Young Woman and the Sea
Notes
Transcript
Welcome
Welcome
Alright, we’ll let’s go ahead and get started!
Introduction
Introduction
Young Woman and the Sea - follows the story of Trudy Ederle, the first woman to swim the English Channel, which is an incredible accomplishment. And just so we’re tracking with the details here - at its shortest point, the English Channel is about 21 miles wide on the Straights of Dover.
Just to put this in perspective...in your average size pool...it would take about 70 laps...that’s down and back again...to swim a mile.
21 miles in the pool would be 1470 laps...and when I asked my google AI chat bot how long this would take someone who isn’t trained, it just said, “Don’t do it, it’s impossible.” That said, in a pool, with no water current weather conditions, it would take you about 21 hours.
Trudy did this in 14 hours 31 minutes.
And as the movie makes clear, she was not only the fastest woman to do this...at this point, she was the only woman...and her time was the fastest time in men’s and women’s categories.
Which is one of the driving points of Young Woman and the Sea; that because of Trudy’s accomplishments, she legitimized women’s swimming and more than that, women’s athletics more than any other person in her time.
The thing is, a biopic like Young Woman and the Sea is trying to leave you with a very specific impression about the main character. More often than not, the film maker is not just trying to impress you with a compelling story, they are trying to get you to realize that you to can be like character!
In this movie, the big idea is: be like Trudy! You can do hard things. It’s not an overly complicated message.
Now, I have been spending a good deal of time thinking about what to do with this kind of story for this series. And the more I was thinking about it, I kept coming back to another biopic of sorts - a story we find embedded in the Old Testament that is actually intended to have the same affect on us as we read and retell this story. And I think we’ll find, in so many ways, Trudy’s story parallels the story of another woman in the Old Testament: a woman who was confronted with one of the most important and revealing questions that we can be asked…and just like with Young woman and the Sea, the point of this story is be like her.

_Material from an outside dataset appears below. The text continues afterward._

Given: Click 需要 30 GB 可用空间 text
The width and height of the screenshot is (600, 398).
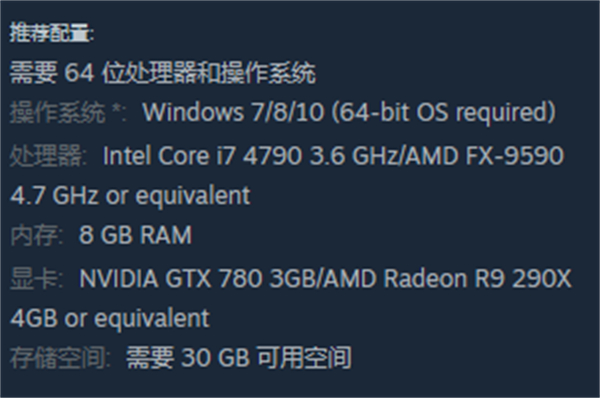Looking at the screenshot, I should click(239, 357).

So if you have a bible with you, open with me to the Old Testament book of Esther.
I’ll pray, and then we’ll get started.
PRAY
Move 1: Esther’s Story
Move 1: Esther’s Story
Alright, let’s go ahead and get started.
Now, we’re not going to be able to talk about the whole story of Esther - we’re really just going to focus in on what I think is the climactic moment here.
But just so you have some context, let me give you a bit of background.
Setting
Setting
The events of the book take place right around 480 B.C. - and we have pretty solid dating because this deals with the Ancient Persian empire - and empire known for its meticulous recording keeping.
King Xerxes’ empire stretched over India through Ethiopia. And much of this story takes place in modern day Iran, in the city of Susa, the capital of the Empire at the time.
Biblical Setting
Biblical Setting
Now if you were to follow the storyline of the Old Testament, the events of this book take place after the Exile. In fact, much of the Old Testament is telling the story of the people of Israel who have rebelled against God. The books of 1st and 2nd Kings - 1st and 2nd Chronicles talk about this - that God has called them to live one way and they are choosing to live their own way. The prophets like Isaiah, Jonah, Micah and others tell the people to repent - to return back to following the Lord. They don’t and so they are taken into Exile, removed from the land of Israel and scattered among the nations. Esther’s story takes place after the Israelites have been given permission to by the Persians - the global superpower at the time - to return back home.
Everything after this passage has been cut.